[What is required]
Except for the pictures, reproduce the records word for word.

Stored data:
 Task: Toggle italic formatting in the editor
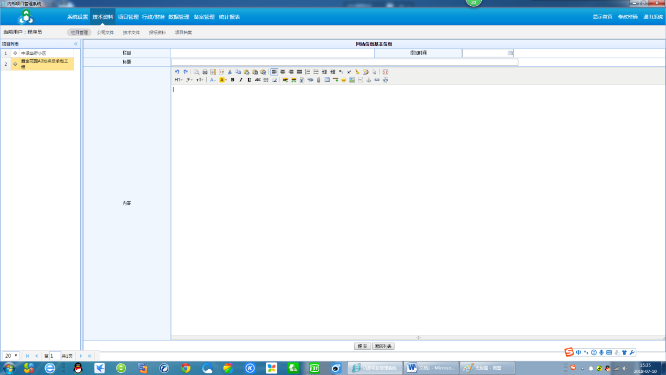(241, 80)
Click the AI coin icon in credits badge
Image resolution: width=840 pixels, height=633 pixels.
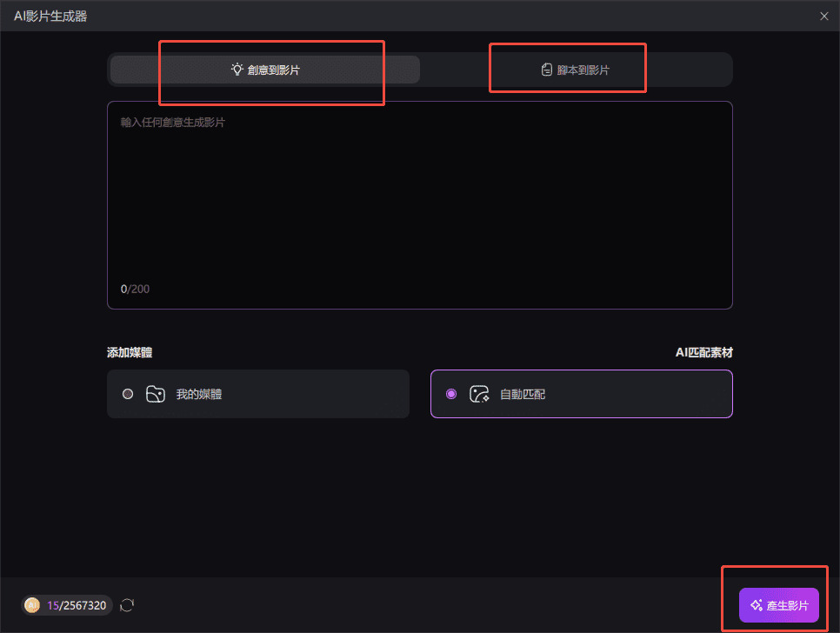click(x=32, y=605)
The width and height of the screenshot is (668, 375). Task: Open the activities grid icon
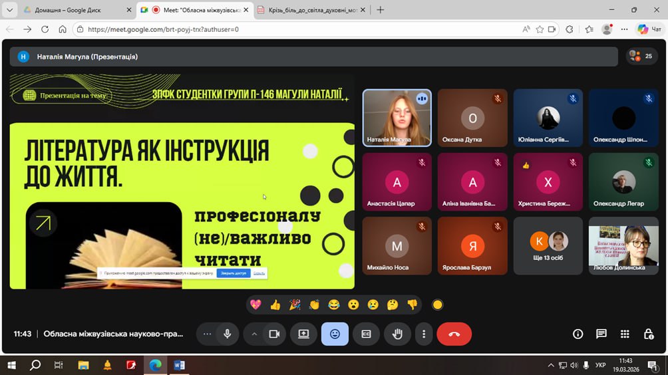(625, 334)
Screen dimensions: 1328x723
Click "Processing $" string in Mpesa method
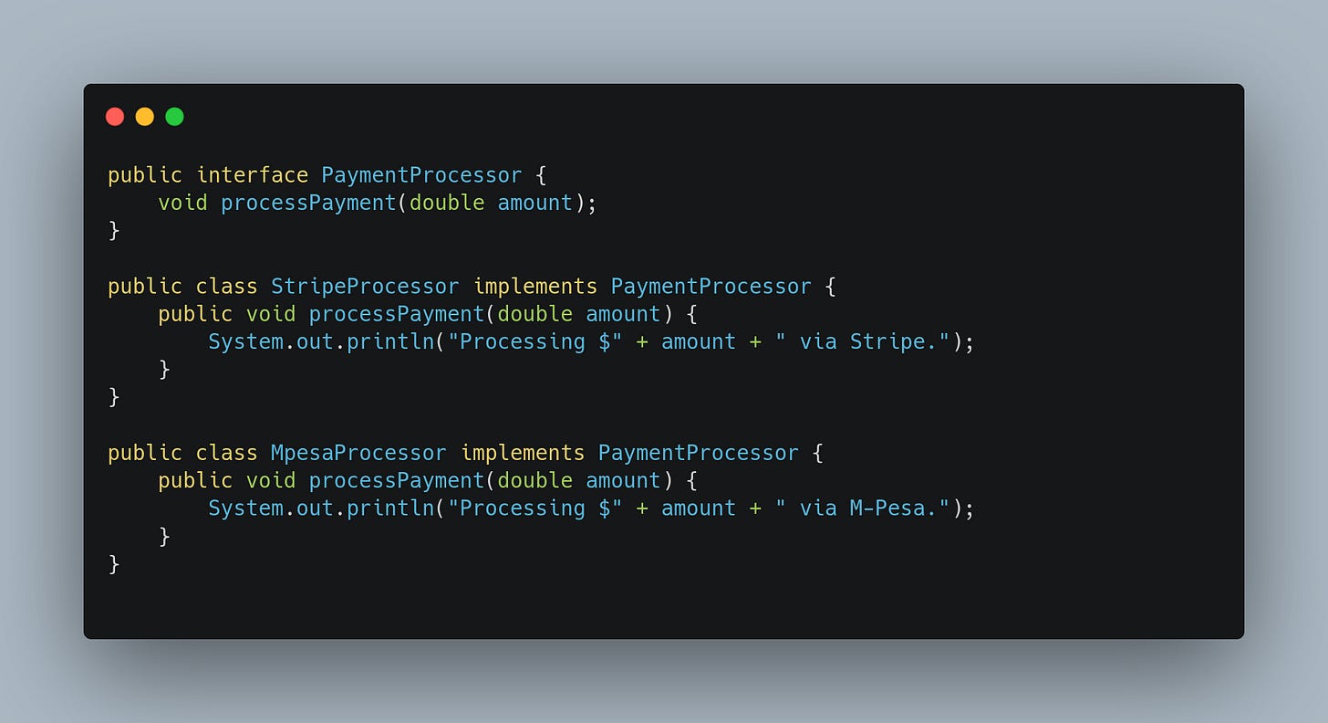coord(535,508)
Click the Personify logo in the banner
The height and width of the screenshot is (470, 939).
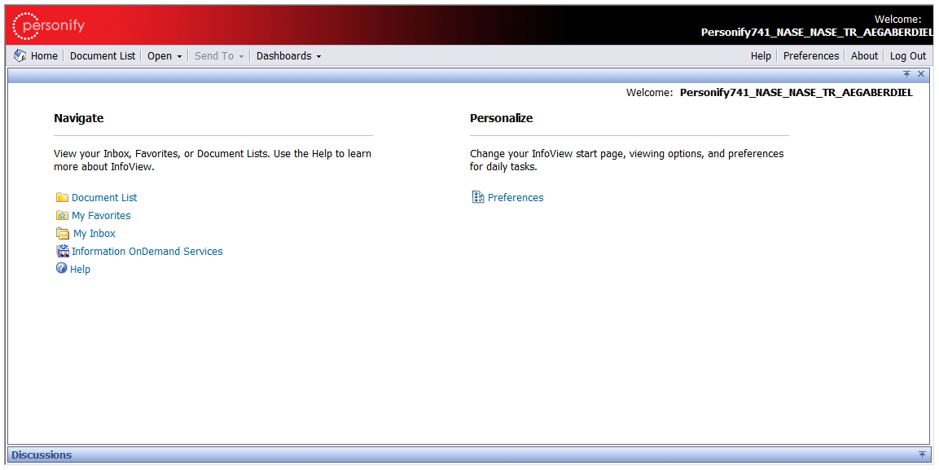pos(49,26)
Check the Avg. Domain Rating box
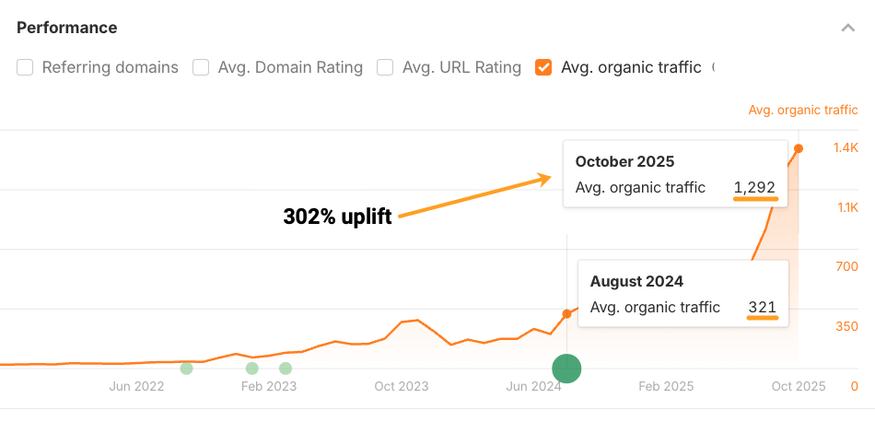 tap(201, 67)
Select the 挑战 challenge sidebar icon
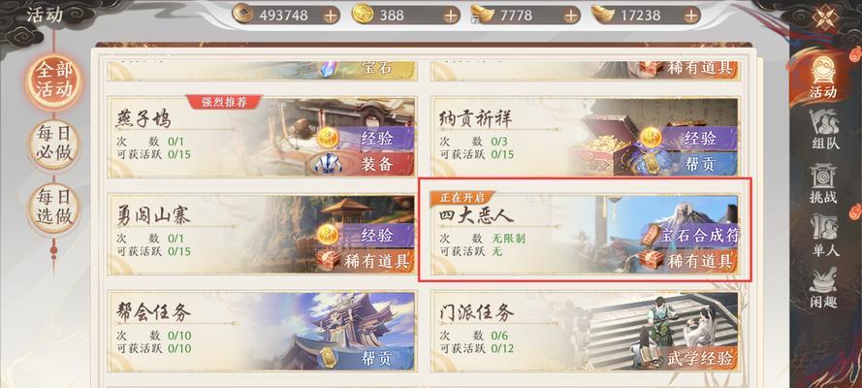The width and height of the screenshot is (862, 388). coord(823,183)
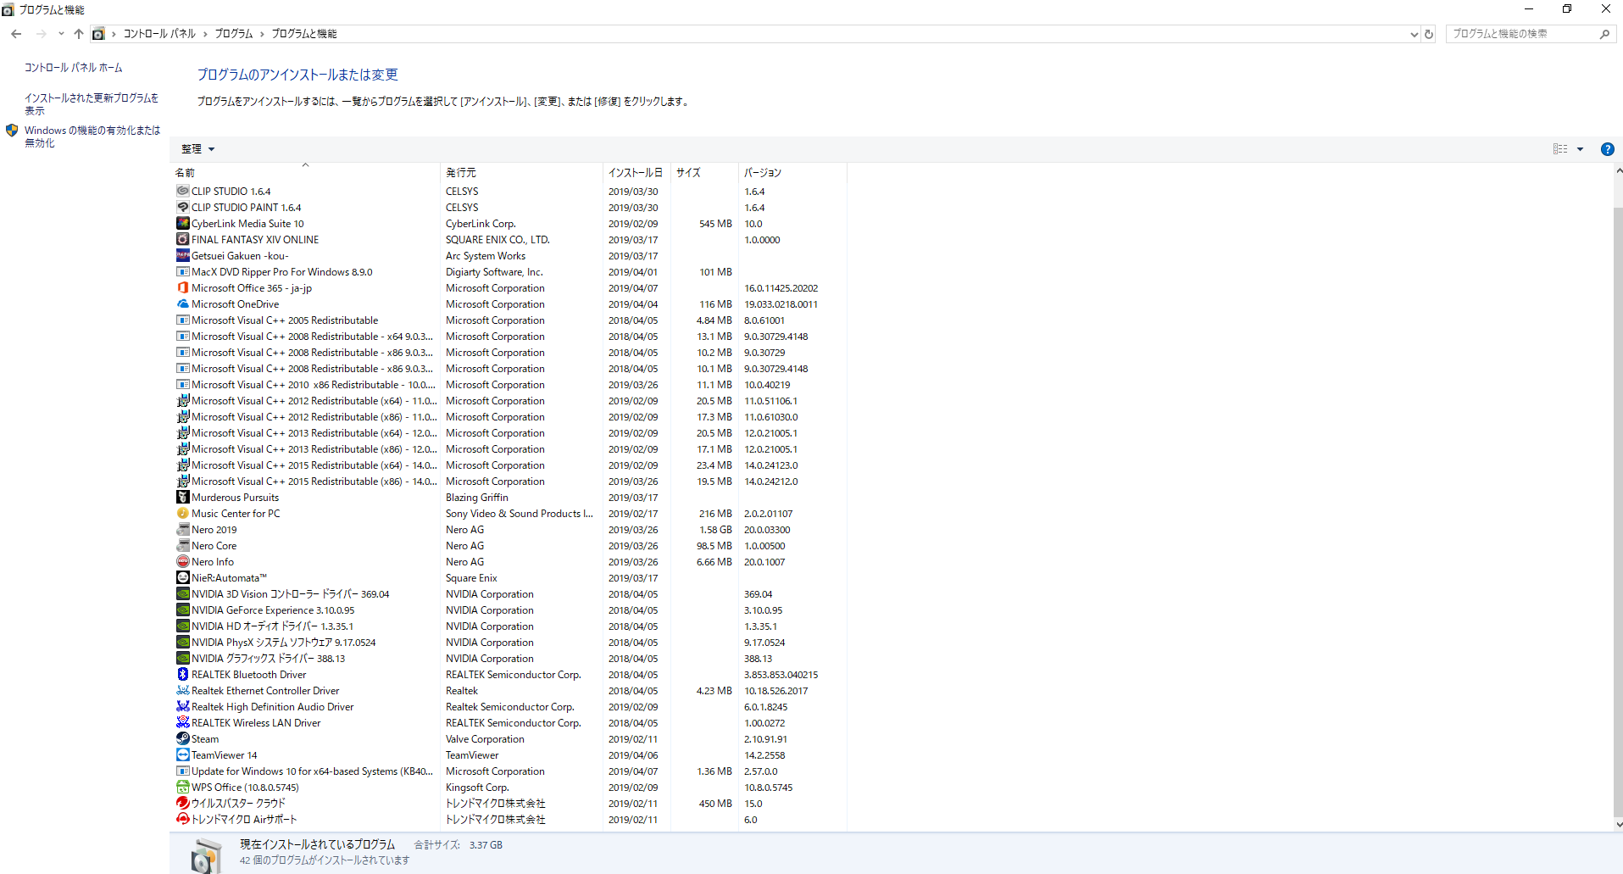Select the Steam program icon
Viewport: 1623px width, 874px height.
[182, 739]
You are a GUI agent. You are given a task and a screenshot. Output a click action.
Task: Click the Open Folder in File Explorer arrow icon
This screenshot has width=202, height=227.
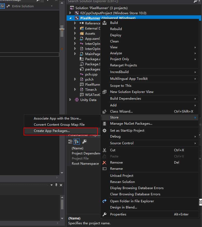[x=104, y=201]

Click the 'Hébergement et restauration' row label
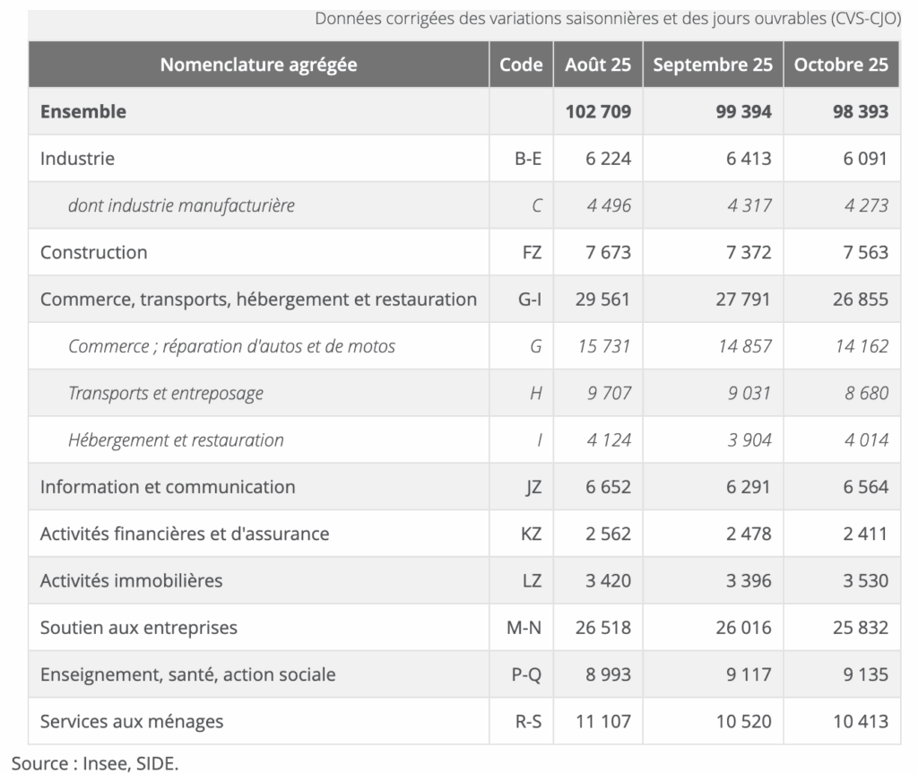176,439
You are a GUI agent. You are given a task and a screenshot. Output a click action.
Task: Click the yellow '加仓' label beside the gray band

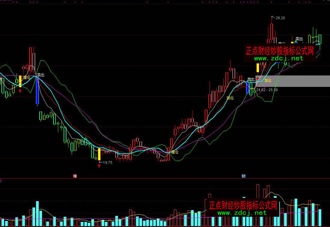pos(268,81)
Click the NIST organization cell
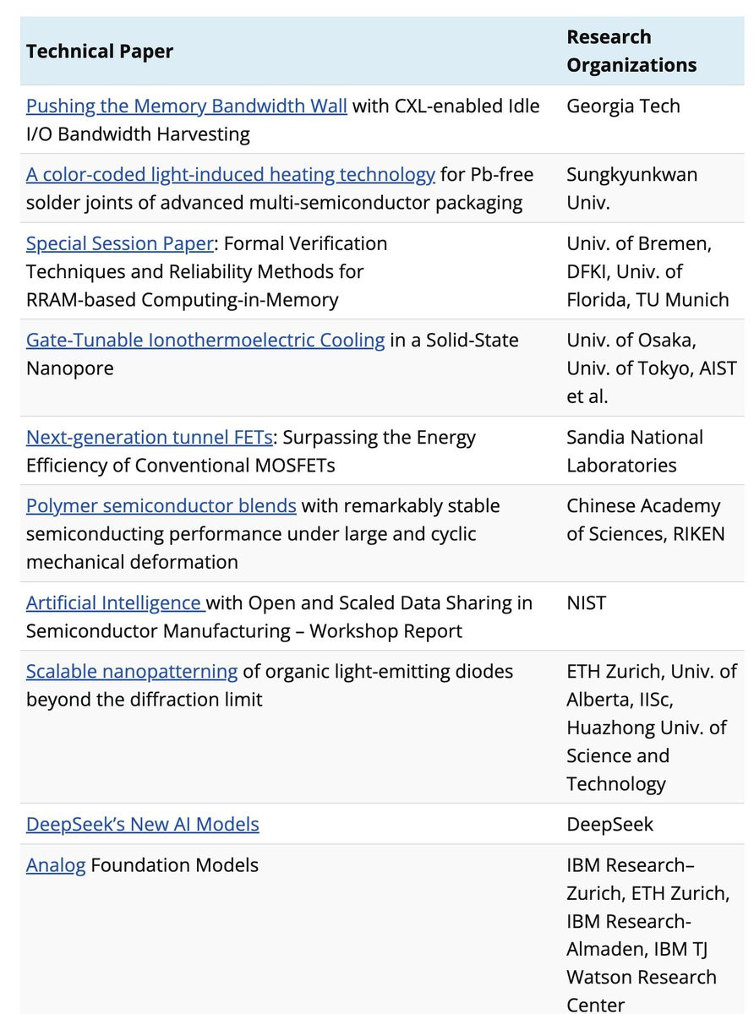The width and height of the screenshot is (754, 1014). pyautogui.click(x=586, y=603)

[Task response]
 Task: Toggle italic formatting in the editor
(241, 80)
Click the AI coin icon in credits badge
Image resolution: width=840 pixels, height=633 pixels.
click(x=32, y=605)
The width and height of the screenshot is (668, 375). Task: Open the activities grid icon
(625, 334)
Screen dimensions: 1328x723
Click "Processing $" string in Mpesa method
coord(535,508)
Click the Personify logo in the banner
The height and width of the screenshot is (470, 939).
pos(49,26)
Check the Avg. Domain Rating box
 tap(201, 67)
Select the 挑战 challenge sidebar icon
The width and height of the screenshot is (862, 388). coord(823,183)
Select the Steam program icon
Viewport: 1623px width, 874px height.
[182, 739]
You are a GUI agent. You are given a task and a screenshot. Output a click action.
Task: Click the Open Folder in File Explorer arrow icon
This screenshot has width=202, height=227.
[x=104, y=201]

Click the 'Hébergement et restauration' row label
176,439
You are a GUI agent. You are given a task and a screenshot. Output a click action.
Task: Click the yellow '加仓' label beside the gray band

pos(268,81)
Click the NIST organization cell
The width and height of the screenshot is (754, 1014). pyautogui.click(x=586, y=603)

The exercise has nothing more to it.